Italian Prime Minister Giorgia Meloni is leading changes to EU law to make it easier for criminal foreigners.
Alan Bursett, executive director of the Council of Europe, rejected calls from EU leaders, making the European Treaty of Human Rights (ECHR) more flexible.
The Council of Europe (COE) was established in 1949 to promote democracy, protect human rights, and support the European rule of law. It also monitors the progress of member countries in compliance with human rights standards.
Its most famous convention is ECHR. The European Court of Human Rights oversees how it is being implemented.
Austria, Belgium, Czech Republic, Estonia, Latvia, and Lithuania also signed the letter It calls for ECHR’s “new open conversations about interpretation.”
The letter stated that the scope is “so far away compared to the original intention behind the treaty, which shifts the balance between the interests that should be protected.”
Berset dismissed the letter, saying, “The argument is healthy, but not the case of politicizing the courts.”
He said: “Institutions that protect fundamental rights cannot bend into a political cycle. If so, we risk eroding the very stability they have been built up. The courts must not be weaponized by them, either against the government or against the government.”
According to data from the European Border and Coast Guard Frontex, illegal immigrants are entering the EU primarily via crossing the Mediterranean Sea from North Africa and overland through Poland and the Balkans.

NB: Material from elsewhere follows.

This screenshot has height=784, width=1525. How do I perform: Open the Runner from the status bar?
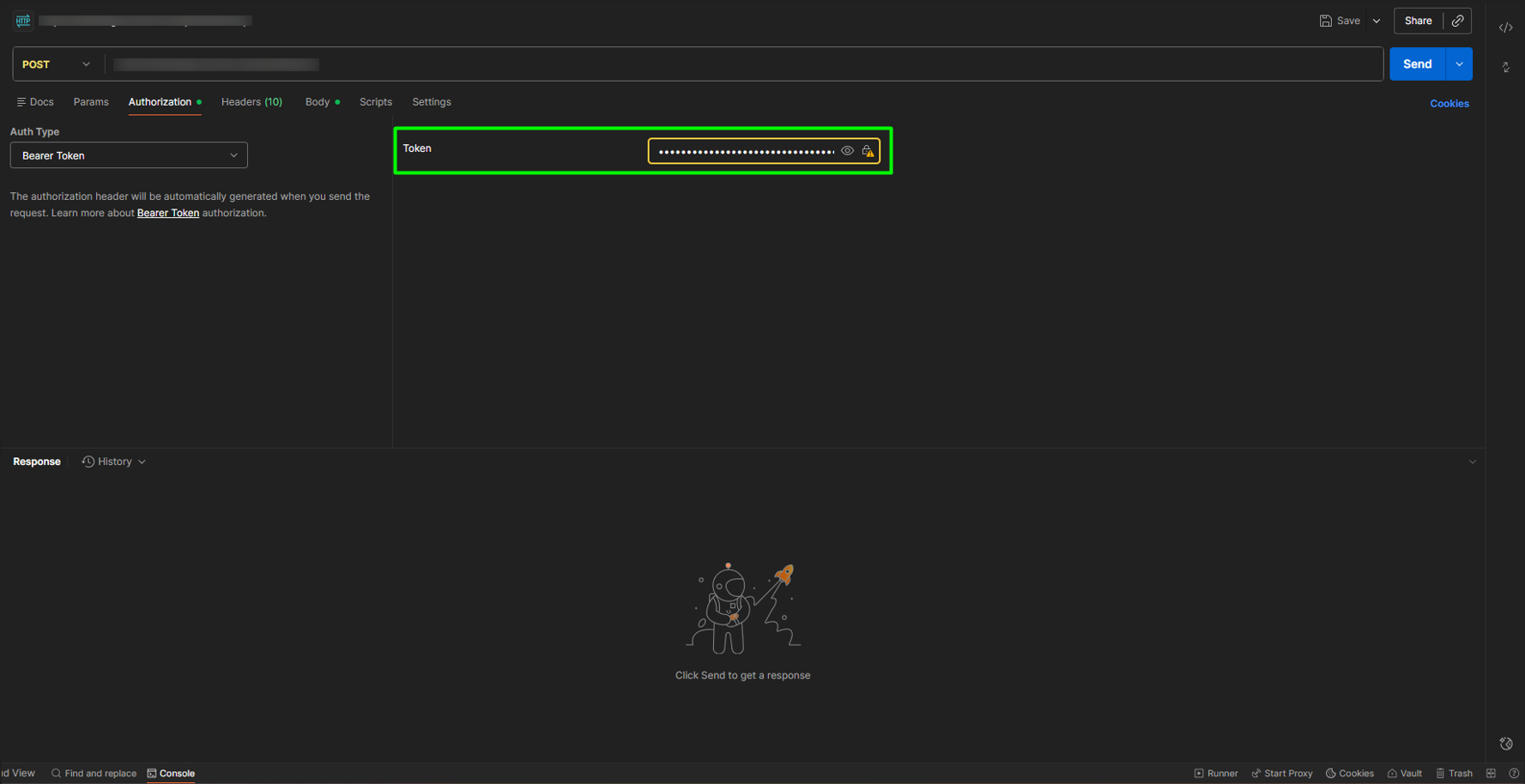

Illegal intersections are usually placed by organized criminal networks and smugglers.
Under the EU migration and asylum agreement, Member States are considering attacking agreements with non-EU states as they could set up processing centres in North Africa or later to handle sub-season claims with non-EU states outside the territory.
In April, Italy became the first EU state to successfully send illegal immigrants across the bloc’s borders after the first three attempts were blocked by domestic and European courts.
Italy bypassed the ban by the European Court of Justice by adding its own safe third country list and rebrand detention centre to its own safe third country list and rebrand detention centre.
On April 14th, Italy sent 40 illegal immigrants to the Italian Operations Centre in Albania.